Demetrakas was lucky enough to find herself smitten at a live seminar called "Battle of the Ego" given by Trungpa in Los Angeles and has said that he "blew my mind." She continued "he always created a feeling of stark reality, compassion and biting humor at the same time. Being in his presence was like being suddenly aware of an oncoming truck: it put every cell in your brain SMACK! into the present moment" and her film thoroughly succeeds in doing the same for her audience. While watching it, I scribbled down so many pages of notes I could probably write a thesis on her poignantly touching movie but I'll try to condense my thoughts to do both the filmmaker and her larger-than-life subject justice.
Chogyam Trungpa was a man like no other. Recognized as the reincarnation of a Buddhist spiritual master at 18 months, he was part of the last generation of Rinpoches to be trained in Tibet. While escaping the Chinese authorities, on his way to India, he asked his traveling companions to keep true to a code of ethics that included never killing another human being, not even in self defense, and never stealing, not even out of desperate hunger. While some of the monks were murdered or died from the hardships encountered on the way, a few made it to safety, months later, under with his guidance.
But it was in the West, first in the UK, then in the United States, where Trungpa Rinpoche thrived. A Buddhist leader like no other, he was an apparent checklist of religious contradictions. A monk who drank, smoked, had sex, married a 16 year-old girl, cracked jokes in the Queen's English and traded his robes for finely tailored suits, he was initially deeply criticized by the Tibetan establishment. Yet today his teachings are hailed as groundbreaking by both eastern and western spiritual leaders, including the Dalai Lama himself. Quite a few of his followers and several experts on Buddhism are interviewed in the film, including Robert Thurman, Allen Ginsberg and Ram Dass.

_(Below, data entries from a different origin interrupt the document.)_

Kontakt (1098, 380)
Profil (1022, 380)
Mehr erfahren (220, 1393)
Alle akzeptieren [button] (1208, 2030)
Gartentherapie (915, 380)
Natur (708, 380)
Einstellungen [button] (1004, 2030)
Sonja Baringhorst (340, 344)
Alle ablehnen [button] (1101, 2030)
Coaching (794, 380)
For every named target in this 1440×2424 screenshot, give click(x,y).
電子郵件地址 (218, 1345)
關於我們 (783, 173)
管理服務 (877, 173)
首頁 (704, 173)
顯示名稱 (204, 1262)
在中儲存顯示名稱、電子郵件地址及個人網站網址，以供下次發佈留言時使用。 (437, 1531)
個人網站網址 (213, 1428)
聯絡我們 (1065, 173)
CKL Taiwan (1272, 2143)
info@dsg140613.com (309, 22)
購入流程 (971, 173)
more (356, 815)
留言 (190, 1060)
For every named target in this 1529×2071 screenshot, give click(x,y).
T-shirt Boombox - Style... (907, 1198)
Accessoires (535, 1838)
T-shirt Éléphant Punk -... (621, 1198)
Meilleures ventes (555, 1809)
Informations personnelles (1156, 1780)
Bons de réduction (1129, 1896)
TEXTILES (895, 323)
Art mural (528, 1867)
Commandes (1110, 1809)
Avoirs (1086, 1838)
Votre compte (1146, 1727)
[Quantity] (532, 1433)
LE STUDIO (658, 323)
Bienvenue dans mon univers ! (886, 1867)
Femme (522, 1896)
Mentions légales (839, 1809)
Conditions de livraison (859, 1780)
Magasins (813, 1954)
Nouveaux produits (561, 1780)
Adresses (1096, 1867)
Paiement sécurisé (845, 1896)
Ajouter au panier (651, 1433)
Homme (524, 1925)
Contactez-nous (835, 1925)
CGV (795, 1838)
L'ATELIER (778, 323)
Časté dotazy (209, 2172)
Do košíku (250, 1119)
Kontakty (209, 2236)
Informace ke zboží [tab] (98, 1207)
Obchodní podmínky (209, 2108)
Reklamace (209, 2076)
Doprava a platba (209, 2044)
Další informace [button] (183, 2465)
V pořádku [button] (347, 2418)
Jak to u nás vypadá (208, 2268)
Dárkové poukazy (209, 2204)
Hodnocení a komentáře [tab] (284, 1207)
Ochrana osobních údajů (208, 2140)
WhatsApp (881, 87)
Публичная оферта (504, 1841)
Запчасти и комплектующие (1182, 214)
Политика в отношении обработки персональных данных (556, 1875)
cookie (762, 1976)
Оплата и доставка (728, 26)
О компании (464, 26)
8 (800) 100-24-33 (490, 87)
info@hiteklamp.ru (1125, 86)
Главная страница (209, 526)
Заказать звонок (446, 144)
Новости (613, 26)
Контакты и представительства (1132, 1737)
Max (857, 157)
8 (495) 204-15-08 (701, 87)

His personal physician, Dr. Mitchell Levy, says in the film that Trungpa "taught by being a human being." The rebellious Rinpoche stressed that each individual should discover their own Dharmas of compassion and wisdom, which could have nothing to do with religion. There he was way ahead of his time, even ahead of our time actually, for this world where we spend lifetimes putting down each other's religious beliefs and customs instead of focusing on the positive, unitive aspects taught by all world faiths. Trungpa even shed his traditional monk robes early on because he felt that people spent too much time while in his presence taking those in, instead of concentrating on what he was actually saying.
Perhaps Trungpa Rinpoche's greatest insights lay in his critical, analytical view of Buddhism. He coined catch phrases like "Spiritual Materialism" which he felt moves some to feel more powerful (ego-filled) than others through the use of religious mantras and "Spiritual Greed" where certain students can boast about being "a disciple of..." instead of focusing on overcoming their own fears and finding their own enlightenment. He also said that with extremely spiritual beings there comes a critical moment in the enlightenment process where they either go crazy or achieve realization.
Whatever one takes away from Crazy Wisdom, filmed beautifully by Pablo Bryant (who happens to be Demetrakas' son), one thing is certain: Chogyam Trungpa is a spellbinding subject, one absolutely perfect to inspire a future generation of spiritualism, the kind that is profoundly needed in this present time of confusion and misalignment.